AMU Homeland Security Intelligence Middle East Opinion

Nine Years…

By William Tucker
Pentagon 9-11.JPEGNine years ago today I was still active duty military preparing to go to work like the thousands of other soldiers on the post at the time. I arrived for the duty day about the same time the first tower was struck. Fifteen minutes later the largest military installation east of the Mississippi was locked down and I would not set foot back in my home for over 72 hours. This was due to the pragmatic security response of the military as well as the uncertainty of more attacks. For the military members the first several days did not pass quietly. My squad and I had engaged in roving patrols due to the increase in security posture which eventually gave way to preparing a Military Police unit to go to Washington D.C. to augment security. Near the end of the week I was asked by my company commander to identify some of my soldiers for an impending deployment to Uzbekistan. On Tuesday al-Qaeda had cast their die; on Thursday the US was preparing to respond in kind.

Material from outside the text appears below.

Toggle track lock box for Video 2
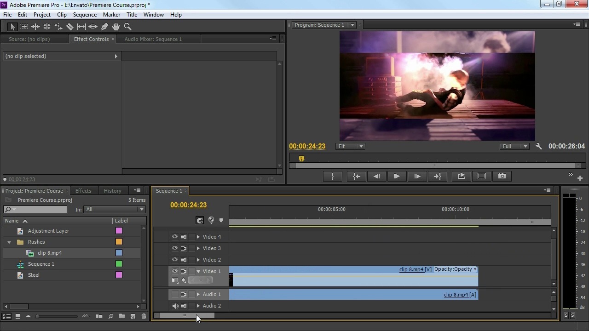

Strange though it may seem to the outside observer this string of events did not seem out of the ordinary to me. After all we were soldiers and this is what soldiers train for. The Army unfortunately does not train parents to drop their children off at school with armed soldiers guarding the grounds and the entryways. The hell that people in New York, Washington and Pennsylvania were going through was being telegraphed worldwide via news cameras, but hell for the military was just beginning. Every American suffered that day far beyond the 3000 person death toll the attacks took. It is this emotional toll that binds us as a nation together and at times tears us apart. Nine years after the attacks and soldiers are still in Afghanistan fighting an ill-defined mission with an undefined goal. It could be argued, as many have, that it is this emotional memory that is keeping the US in Afghanistan, but the situation is more complex than that.
Emotion does play a part in the national character and can influence policy decisions, but more often than not the pragmatic course does win out. But this puts the Afghan commitment into a bit of a quandary. The US wants a stable central government in Kabul that will prevent the Afghan nation from reemerging as a terrorist haven, but the US also needs to address other global commitments. During the US led War on Terror regional powers such as China and Russia have had great leeway in their global ambitions while the American military was engaged in the Middle East. These ambitions have negatively impacted US allies and interests worldwide. Ultimately the US needs to have the bandwidth to respond to these challenges and the Afghan war is hampering these needs. In time the US will have to recast its die and decide what the most pressing strategic need is. The wars in Afghanistan and Iraq have resulted in a battle hardened military capable of a high operational tempo – a military other regional powers will soon have to deal with. Despite what some administration officials have stated, the July 2011 withdrawal date may indeed represent the end of the US commitment. By any measure we can expect the US worldwide commitment to look different by the tenth anniversary.